Even today, however, in religions that aren't nearly as legalistic, there are those who see -- and clearly so -- problems with many of the messages in the output of the Hollywood industry. I've heard it said that if God didn't punish Hollywood for their sins, He would have to apologize to Sodom and Gomorrah.
But in Hollywood -- and, more specifically, in the Hollywood industry -- there are Christians. Not the ones who produce the next Left Behind or Veggie Tales movies, but producing mainstream, broad-appeal movies with PG-13 and even R ratings affixed to them.
A handful of them have come together to present their opinions on the mergers (and clashes) of Faith and Filmmaking. Their essays have been collected in this book and not all of them agree with each other. (What? Christians disagreeing with each other? Say it ain't so!) Nor do they all think that what the mass audience needs is another Passion of the Christ or Joshua.
Take, for instance, this opinion offered by Behind the Screen co-editor, Barbara Nicolosi:
The world does not need a "Christian cinema" so much as it needs Christians in cinema.
We do not need our churches to set up production companies and make movies. We need the church to approach Hollywood as a missionary territory, to preach and teach and minister. We need a new generation of artist-apostles to come to the industry with humility and pastoral love.
-- Barbara Nicolosi, "Toward A Christian Cinema"

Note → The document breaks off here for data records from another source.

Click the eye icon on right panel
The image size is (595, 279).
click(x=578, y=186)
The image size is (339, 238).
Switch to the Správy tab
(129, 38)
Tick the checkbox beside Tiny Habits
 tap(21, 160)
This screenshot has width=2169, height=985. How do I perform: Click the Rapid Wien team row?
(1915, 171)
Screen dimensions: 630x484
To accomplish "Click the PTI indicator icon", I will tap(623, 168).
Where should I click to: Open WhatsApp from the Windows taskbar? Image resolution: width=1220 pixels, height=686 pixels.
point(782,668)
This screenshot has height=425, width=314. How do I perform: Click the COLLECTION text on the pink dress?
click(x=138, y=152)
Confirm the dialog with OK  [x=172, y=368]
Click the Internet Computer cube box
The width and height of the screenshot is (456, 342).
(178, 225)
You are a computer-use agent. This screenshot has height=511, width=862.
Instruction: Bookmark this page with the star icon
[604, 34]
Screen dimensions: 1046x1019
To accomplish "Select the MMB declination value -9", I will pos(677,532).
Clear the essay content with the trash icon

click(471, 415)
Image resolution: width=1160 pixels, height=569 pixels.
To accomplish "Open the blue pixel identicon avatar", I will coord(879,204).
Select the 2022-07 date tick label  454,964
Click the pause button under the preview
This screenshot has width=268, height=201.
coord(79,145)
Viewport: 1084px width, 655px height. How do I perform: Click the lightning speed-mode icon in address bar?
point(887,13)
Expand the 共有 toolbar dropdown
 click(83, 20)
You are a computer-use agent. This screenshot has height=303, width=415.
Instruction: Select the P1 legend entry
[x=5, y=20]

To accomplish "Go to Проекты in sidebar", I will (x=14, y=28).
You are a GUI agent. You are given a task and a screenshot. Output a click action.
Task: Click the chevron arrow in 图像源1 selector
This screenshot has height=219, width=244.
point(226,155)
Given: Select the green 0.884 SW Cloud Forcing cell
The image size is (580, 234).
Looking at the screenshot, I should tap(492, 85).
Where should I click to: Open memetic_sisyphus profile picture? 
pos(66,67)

This opinion seems to be in almost direct oppostion to Charles B. Slocum's plan, put forth in his essay, "The $10 Billion Solution," in which he lays out a financial plan for actually creating a Christian omni-media company that could thrive in the marketplace and survive the hits of having a 90% clunker rate -- just like all the mainstream organizations have. (Let's face it -- all those Disney subsidiaries do not produce 100% #1 box office successes.)
Nor do all these Christians believe that the movies should be "cleaned up." Ron Austin, whose production credits include the television versions of Mission: Impossible and Charlie's Angels, describes it thusly:
Christians have tended to be more comfortable with Platonic dramas. You often hear religious commentators criticize what seem to them to be excesses of the Aristotelian tendency: "Why do you want us to see such ugly things?" they ask. Or, "Why do you have to use such bad language?" They are asking, not unreasonably, for a story that presents a model of good behavior, particularly for a young audience. What they don't understand is that Aristotelian drama needs to confront us with the ugly and unpleasant if it is to take us to those dark places requiring purgation.
--- Ron Austin, "The Hollywood Divide"
A point, you may concede, but Mr. Austin's work has hardly ever come close to offending delicate Christian sensibilities (except, perhaps, for that scene with a scantily clad Cheryl Ladd.) Scott Derickson, however, who's recent movie, The Exorcism of Emily Rose, has, perhaps, firmer ground to stand on when making a case for mature ratings in Christian cinema, in this excerpt from his essay, a pastiche on A Pilgrim's Progress:
Nevertheless, what began to disillusion me about the Monastery of Harmless Entertainment was that they advocated the rather ludicrous idea that G- and PG-rated material is inherently superior in moral quality to PG-13- or R-rated material. They thoroughly believed that family-friendly material is intrinsically of higher moral value than R-rated material that explores darker truth. I found this to be totally incongruent with the texts of Scripture. The story of Noah and the ark -- a story that you can tell in any child's Sunday school class -- is not of higher moral value than, say, the story of David -- a man so consumed with lust that he commits murder and steals his victim's wife. Even more "R-rated" is the story in which David, who, wanting another woman, Saul's daughter, slaughters two hundred Philistines, cuts off his victims' foreskins, then puts them on a plate and brings them to King Saul. That's not a family-friendly story. I doubt that you'll ever see a Sunday school flannelgraph of bloody foreskins. Nonetheless, that was a story God saw fit to include in the canon of Scripture, and I certainly don't believe that it is of lesser moral value than the story of Noah and the ark.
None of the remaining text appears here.